Kubernetes Cluster: Troubleshooting
The Kubernetes Cluster package is an extremely complicated product, which includes multiple steps required to set up the solution. Herewith, each action can fail due to various reasons, which should be analyzed to prevent problem occurrence in the future. Below, we’ll overview the main troubleshooting steps during the different stages and for multiple log files:
Installation of a Kubernetes cluster is a complex but fully automated process, which already includes an error handling mechanism. The platform automatically processes the most common issues and shows their root cause directly in the dashboard. Herewith, for more complex issues, you can Send Report to the support team via the appropriate widget.
Such a report includes installation logs, error messages, and all other debug information required.
Also, the package automatically verifies all of the cluster components after installation. The relevant details can be viewed via the /var/log/k8s-health-check.log file on the master node. A dedicated utility script checks the health of the following components: Weave CNI Plugin, Ingres Controller, Metrics Server, Kubernetes Dashboard, Node Problem Detector, Monitoring Tools, Remote API, NFS Storage, Sample App.
If the health checker fails to verify the Running status of a component, the appropriate notification will be displayed in the installation success frame. Herewith, such a warning is not always caused by the cluster malfunction (e.g. deployments can be still in progress). You can run the kubectl get pods –all-namespaces command to check the pods' state. If all of them are Running, your cluster is doing just fine. Otherwise, contact platform support and attach K8s related logs from the /var/log directory.

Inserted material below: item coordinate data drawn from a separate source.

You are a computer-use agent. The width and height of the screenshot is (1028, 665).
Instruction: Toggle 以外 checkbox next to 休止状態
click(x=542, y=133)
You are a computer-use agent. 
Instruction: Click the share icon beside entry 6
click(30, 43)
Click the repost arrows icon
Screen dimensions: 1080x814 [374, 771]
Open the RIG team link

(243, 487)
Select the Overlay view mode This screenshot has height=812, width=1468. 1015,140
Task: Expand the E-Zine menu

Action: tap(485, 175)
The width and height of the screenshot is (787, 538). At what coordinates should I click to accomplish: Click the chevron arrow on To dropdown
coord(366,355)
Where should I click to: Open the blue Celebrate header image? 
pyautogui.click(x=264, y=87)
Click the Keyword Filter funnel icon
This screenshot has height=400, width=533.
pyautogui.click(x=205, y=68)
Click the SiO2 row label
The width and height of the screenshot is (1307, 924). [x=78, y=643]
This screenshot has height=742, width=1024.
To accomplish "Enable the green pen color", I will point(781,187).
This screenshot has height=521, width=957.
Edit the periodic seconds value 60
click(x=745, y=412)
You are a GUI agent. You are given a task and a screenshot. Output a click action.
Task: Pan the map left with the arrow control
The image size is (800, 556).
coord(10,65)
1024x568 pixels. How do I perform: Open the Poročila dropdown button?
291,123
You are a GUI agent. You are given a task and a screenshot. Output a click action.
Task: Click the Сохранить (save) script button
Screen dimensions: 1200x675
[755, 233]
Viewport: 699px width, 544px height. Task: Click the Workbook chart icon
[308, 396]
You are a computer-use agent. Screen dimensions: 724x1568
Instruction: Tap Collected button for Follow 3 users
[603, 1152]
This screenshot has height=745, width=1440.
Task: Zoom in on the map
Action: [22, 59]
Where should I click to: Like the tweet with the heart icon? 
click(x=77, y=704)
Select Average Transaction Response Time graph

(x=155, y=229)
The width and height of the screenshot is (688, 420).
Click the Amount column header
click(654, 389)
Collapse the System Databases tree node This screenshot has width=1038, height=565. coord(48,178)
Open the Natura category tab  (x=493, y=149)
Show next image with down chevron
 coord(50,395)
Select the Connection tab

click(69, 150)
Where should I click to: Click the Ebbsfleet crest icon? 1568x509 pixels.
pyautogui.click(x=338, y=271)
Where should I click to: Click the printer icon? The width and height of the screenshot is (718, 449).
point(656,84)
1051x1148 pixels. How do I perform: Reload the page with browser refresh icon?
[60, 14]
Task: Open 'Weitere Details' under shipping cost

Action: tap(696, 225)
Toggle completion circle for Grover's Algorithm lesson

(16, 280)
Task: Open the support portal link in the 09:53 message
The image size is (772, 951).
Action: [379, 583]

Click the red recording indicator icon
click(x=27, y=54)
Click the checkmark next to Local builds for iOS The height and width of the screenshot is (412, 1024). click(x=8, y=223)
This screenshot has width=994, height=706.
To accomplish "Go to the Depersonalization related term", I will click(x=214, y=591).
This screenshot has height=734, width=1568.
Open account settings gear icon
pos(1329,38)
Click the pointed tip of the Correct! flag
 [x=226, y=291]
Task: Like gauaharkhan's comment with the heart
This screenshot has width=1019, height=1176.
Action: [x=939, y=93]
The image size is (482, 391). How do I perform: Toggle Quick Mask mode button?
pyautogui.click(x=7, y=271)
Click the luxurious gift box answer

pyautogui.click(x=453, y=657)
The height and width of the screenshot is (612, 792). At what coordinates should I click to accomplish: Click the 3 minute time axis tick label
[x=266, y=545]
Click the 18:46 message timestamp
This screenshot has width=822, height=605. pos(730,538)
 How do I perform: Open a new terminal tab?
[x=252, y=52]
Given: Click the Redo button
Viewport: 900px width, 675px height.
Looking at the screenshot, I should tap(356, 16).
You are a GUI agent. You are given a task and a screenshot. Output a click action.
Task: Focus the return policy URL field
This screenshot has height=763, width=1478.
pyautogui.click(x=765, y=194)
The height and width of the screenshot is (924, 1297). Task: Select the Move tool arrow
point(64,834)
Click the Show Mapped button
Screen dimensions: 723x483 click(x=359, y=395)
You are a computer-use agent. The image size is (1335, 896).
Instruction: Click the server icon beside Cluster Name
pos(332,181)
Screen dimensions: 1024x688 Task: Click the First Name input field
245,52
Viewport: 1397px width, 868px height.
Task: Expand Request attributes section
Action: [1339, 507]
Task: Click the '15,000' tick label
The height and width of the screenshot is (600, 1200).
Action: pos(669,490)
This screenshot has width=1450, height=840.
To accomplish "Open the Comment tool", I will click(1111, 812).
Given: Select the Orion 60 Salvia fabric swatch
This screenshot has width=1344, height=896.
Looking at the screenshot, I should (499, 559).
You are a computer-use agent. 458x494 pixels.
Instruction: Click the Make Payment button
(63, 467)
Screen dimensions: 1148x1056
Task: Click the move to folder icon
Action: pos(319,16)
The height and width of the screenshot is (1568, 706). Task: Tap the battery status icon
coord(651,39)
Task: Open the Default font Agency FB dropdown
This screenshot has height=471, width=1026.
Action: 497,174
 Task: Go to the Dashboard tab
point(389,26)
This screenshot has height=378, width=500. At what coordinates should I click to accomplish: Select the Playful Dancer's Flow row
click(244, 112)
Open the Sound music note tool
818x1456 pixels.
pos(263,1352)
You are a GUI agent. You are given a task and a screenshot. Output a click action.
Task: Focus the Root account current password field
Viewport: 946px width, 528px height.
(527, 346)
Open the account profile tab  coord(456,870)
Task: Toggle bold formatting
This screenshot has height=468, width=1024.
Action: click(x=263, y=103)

You can use kubectl or Kubernetes Dashboard to track and analyze events for the particular or all namespaces at one (the sufficient permissions are required):
After scheduling pod(s) to run on a free node, you can follow the appropriate logs via:
- Kubernetes Dashboard - navigate to the pod page and click the Logs button in the top right corner
- kubectl - utilize commands for the pods management
For example, these logs can help find the root cause of the “Back-off restart failed container” event for your pods.